How AI Is revolutionizing synthetic biology and biomanufacturing
Beyond Biotech podcast - Héctor García Martín on why biology is hard to engineer
This episode of Beyond Biotech features Dr. Héctor García Martín, a physicist-turned-synthetic biologist at Lawrence Berkeley National Laboratory. A pioneer in metabolic engineering and AI-driven robotics, he discusses why biology has long been difficult to engineer, how AI and self-driving labs are transforming biomanufacturing, and what this could mean for science in the coming years.
Key Points:
AI and robotics are transforming synthetic biology by enabling prediction, automation, and accelerated strain engineering. Self-driving labs close the loop between data, algorithms, and experiments, making biology more like an engineering discipline.
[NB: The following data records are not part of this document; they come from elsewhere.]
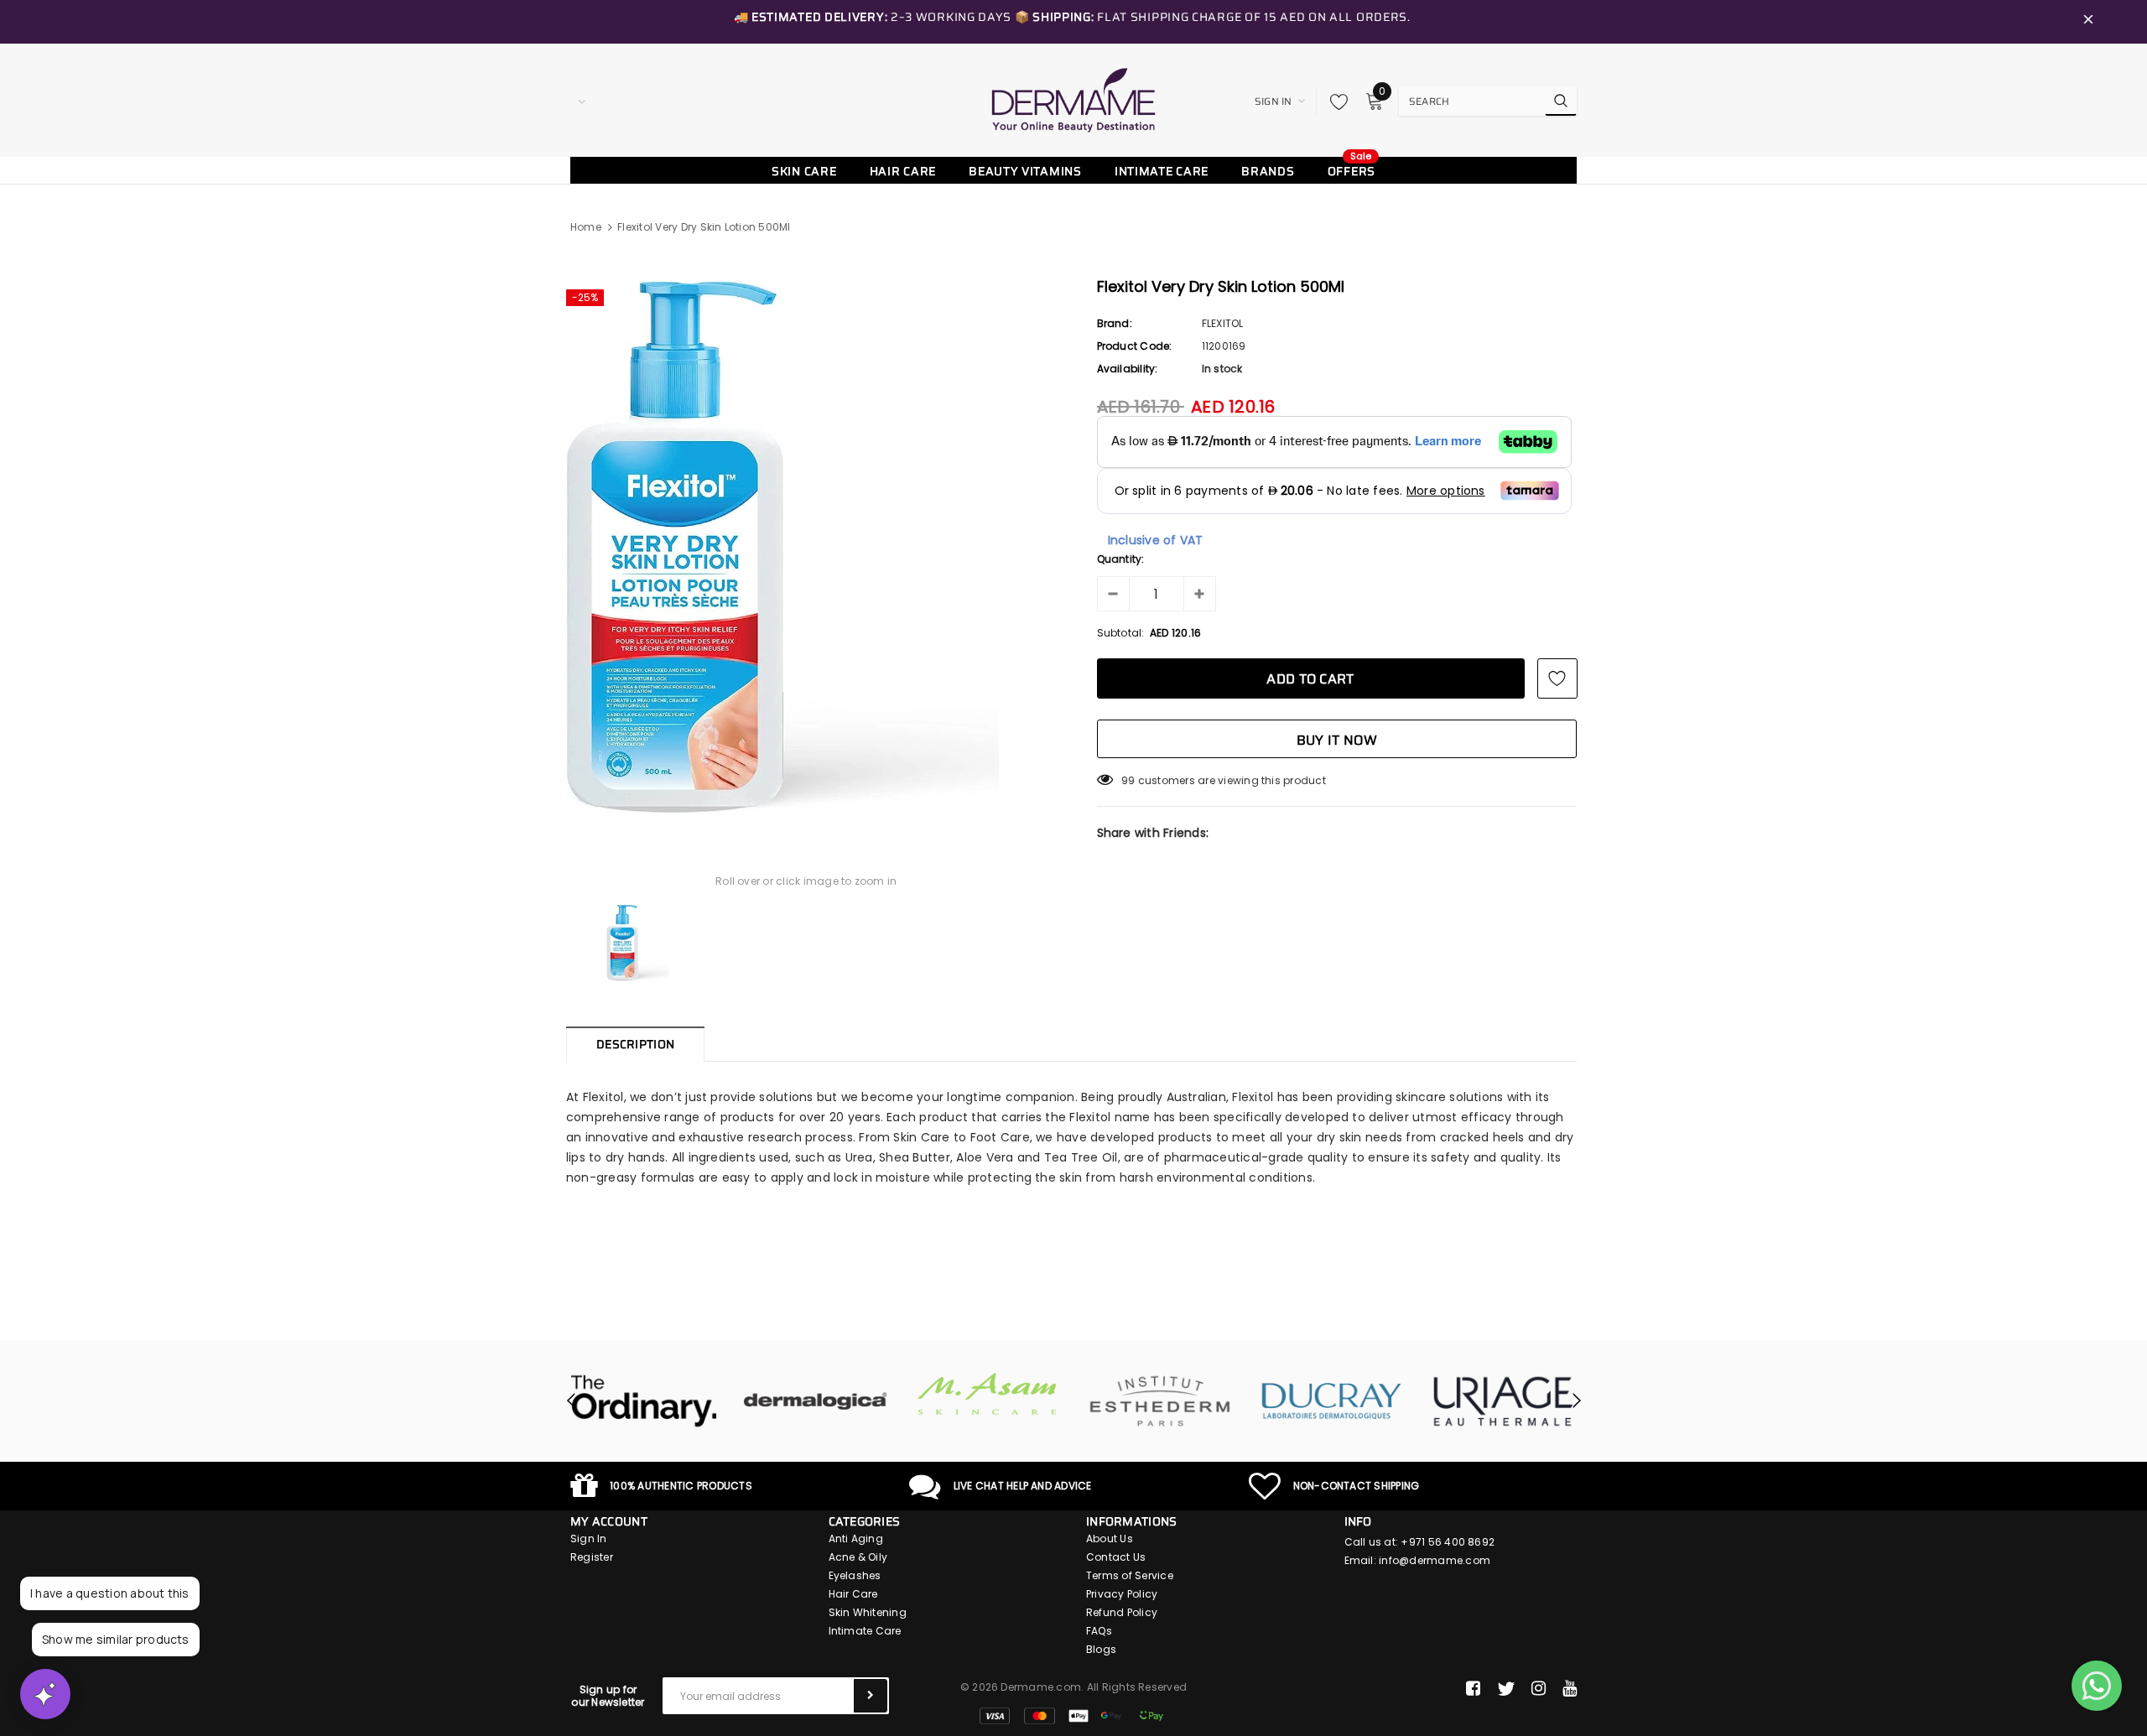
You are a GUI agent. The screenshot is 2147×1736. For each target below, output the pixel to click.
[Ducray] (1331, 1401)
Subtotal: (1121, 633)
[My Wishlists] (1334, 101)
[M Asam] (987, 1394)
These tools promise faster biomanufacturing, new therapeutics, and a fundamentally different way of doing science.
- Why biology is hard to engineer: Biological systems have countless interacting parts, unknown mechanisms, and emergent behaviours that make them far less predictable than physics or chemistry. Traditional mechanistic modelling often fails because most biological pathways remain uncharted.
- AI as a catalyst for prediction and design: Modern AI tools can optimize metabolic pathways without fully understanding every mechanism. By learning from data, they can propose gene edits or experimental conditions that significantly improve biochemical production.
- Self-driving labs- AI + robotics: García Martín describes autonomous laboratory systems where AI chooses the next experiment and robots execute it. These platforms run continuously, avoid human bias, miniaturize workflows onto microfluidic chips, and accelerate discovery.
- Real-world biomanufacturing gains: In one project, his team used AI-guided CRISPR interference to boost production of an aviation-fuel precursor in Pseudomonas by ~5,000%—a leap far too complex for human-designed experiments alone.
- Future impact on science and medicine: AI-driven labs could create “digital twins” of microbes, materials, and eventually humans—allowing automated knowledge generation, rapid drug design, new biomaterials, and predictable biology. This shift will reshape both large pharmaceutical companies and agile biotech startups.